Sample of perfect Secrecy

shift cipher

P = K = C = 26 \(e_k(m) = (m+k)%26\) 如果plaintext只有一個字元,那就是perfect secrecy, p(k = K ) = 1/k

one-time-pad

problems:

  • key cannot be reused
  • key should have length equals to the plaintext 這些都是要有著一個前提:P = K = M, key長度要跟plaintext依樣,而且還不能重複使用,不然one-time-pad就可以xor密文或密文xor明文,這樣可以得到兩個plaintext的比較或者key。 而這麼長的key,每個plaintext都要用不同的,會造成key distribution的問題

Solution

  • 目前密碼系統都是一把key重複使用
  • key space原則上遠小於plaintext space, cipher space, key space能到512 bits就很了不起了,最多也只有到4096 bits
  • 使用information theory來分析密碼系統的安全性

Information theory

Entropy

令X為事件 X = {\(x_1,x_2...x_n\)},分別發生機率為P, P={\(p_1,p_2...p_n\)} H為熵,即亂度,以下為H的特性

  • H(X)最大時為 \(\forall p_i = p_j = \dfrac{1}{n}\)。
  • H(X) \(\geq\) 0
  • H(\(x_1,x_2...x_n\)) \(\leq\) H(\(x_1,x_2...x_{n+1}\))
  • Let p = \(p_1+p_2...+p_n\), q = \(q_1+q_2...+q_n\), p+q = 1, 則
  • H(\(p_1,p_2...q_1,q_2..q_n\)) = H(p,q)+pH(\(p_1/p,p_2/p...p_n/p\)) + qH(\(q_1/q,q_2/q...q_n/q\))

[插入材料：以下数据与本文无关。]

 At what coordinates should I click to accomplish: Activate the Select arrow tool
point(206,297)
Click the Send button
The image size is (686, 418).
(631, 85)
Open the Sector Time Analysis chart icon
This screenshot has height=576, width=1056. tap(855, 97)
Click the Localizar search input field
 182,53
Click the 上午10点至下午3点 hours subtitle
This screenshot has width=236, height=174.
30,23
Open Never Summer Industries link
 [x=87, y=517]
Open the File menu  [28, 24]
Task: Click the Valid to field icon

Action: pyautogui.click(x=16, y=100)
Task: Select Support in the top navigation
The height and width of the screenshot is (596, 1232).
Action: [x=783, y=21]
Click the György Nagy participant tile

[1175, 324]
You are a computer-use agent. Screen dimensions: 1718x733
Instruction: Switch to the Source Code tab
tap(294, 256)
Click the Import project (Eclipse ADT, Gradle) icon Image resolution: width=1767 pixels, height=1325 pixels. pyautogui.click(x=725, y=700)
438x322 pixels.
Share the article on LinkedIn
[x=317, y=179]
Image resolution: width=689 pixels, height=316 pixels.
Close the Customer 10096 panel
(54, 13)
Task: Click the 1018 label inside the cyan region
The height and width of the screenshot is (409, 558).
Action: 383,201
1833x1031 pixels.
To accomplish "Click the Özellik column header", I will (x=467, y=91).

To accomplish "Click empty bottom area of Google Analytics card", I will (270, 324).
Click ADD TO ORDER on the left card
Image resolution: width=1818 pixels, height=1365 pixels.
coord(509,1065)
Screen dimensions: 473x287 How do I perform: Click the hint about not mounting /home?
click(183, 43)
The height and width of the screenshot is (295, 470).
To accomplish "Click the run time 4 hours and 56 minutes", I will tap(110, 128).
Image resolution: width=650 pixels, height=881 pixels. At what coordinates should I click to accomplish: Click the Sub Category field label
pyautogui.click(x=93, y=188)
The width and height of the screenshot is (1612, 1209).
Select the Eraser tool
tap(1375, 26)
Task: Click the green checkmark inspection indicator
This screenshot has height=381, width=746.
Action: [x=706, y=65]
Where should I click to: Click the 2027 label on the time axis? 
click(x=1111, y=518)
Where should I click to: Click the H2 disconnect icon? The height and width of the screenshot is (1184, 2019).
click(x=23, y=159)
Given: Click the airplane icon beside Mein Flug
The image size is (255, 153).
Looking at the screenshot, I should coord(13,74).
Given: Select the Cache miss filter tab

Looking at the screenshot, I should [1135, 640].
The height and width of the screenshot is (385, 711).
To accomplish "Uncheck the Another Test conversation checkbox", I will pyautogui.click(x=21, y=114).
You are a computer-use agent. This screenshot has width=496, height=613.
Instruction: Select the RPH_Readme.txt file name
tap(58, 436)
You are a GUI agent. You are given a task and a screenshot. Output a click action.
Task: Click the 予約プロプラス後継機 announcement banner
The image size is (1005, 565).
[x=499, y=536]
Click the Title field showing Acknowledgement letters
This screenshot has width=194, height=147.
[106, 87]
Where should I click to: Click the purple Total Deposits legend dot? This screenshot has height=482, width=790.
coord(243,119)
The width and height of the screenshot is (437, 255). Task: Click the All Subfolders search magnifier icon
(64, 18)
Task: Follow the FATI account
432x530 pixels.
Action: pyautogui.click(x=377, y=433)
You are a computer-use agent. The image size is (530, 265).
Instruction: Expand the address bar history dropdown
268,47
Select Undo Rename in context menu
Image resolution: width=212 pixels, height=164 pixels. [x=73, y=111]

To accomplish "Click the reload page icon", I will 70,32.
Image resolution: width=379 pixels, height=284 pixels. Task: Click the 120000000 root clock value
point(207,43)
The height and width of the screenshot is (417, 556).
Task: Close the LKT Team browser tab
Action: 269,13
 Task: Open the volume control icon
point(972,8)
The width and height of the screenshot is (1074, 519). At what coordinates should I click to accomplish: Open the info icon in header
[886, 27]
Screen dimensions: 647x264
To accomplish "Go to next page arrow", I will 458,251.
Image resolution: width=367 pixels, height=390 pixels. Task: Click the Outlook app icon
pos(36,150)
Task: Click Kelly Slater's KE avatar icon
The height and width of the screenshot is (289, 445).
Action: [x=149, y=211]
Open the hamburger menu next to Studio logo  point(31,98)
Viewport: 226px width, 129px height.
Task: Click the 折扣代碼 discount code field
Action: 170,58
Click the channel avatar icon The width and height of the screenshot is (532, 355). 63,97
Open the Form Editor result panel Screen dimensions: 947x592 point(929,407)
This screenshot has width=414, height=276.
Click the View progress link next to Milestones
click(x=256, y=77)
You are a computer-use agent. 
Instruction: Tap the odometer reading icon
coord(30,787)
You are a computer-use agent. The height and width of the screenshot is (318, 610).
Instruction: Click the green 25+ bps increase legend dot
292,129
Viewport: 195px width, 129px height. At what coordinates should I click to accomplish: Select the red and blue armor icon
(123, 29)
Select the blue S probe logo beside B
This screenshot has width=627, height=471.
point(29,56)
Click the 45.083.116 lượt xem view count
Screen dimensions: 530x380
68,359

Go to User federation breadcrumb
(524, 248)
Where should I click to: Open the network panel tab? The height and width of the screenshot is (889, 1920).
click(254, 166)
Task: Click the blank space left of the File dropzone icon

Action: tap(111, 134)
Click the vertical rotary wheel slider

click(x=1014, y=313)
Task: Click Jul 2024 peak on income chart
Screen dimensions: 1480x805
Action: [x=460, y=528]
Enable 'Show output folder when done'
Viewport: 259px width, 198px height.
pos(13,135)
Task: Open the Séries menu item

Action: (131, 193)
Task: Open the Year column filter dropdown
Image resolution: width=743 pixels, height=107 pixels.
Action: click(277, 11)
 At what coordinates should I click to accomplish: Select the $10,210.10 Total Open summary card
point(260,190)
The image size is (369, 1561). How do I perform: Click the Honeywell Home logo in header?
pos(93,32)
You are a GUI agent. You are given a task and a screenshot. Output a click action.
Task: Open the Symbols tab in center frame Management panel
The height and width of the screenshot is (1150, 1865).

H = -\(\sum{p_ilog_2p_i}\) 忽略\(p_i\) = 0的狀況

Information

Information I of event E with probability p:

I(E) = \(-log_2(p)\)

Concolusion

從上述公式可得知,H其實就是Information的期望值,所以loss of entropy = gain of information

Jensen’s inequality

\(a_i\) > 0, \(\sum{a_i} = 1\)

if \(x_i > 0\) then

\(\sum{a_ilogx_i} \leq log\sum{a_ix_i}\)
equality holds when \(x_1 = x_2... = x_n\)

Joint Entropy

Event X = {\(x_1,x_2,x_3...\)}, Event Y = {\(y_1,y_2,y_3...\)} \(r_{ij}\) = p(\(X = x_i, Y = y_j\))

H(X,Y) = \(\sum{\sum{r_{ij}log(r_{ij})}}\)

H(x,y) \(\leq\) H(x) + H(y)

等號成立於X,Y event為獨立事件 直覺思考,x,y會互相影響,導致有些事件不可能同時發生,所以亂度降低,反之如果將兩個事件分開,那所有x,y組合的事件就有可能產生

Conditional Entropy

\(H(X \| Y=y_j\)) = -\(\sum{p(X=x_i \|y_j)logp(X=x_i \|y_j)}\)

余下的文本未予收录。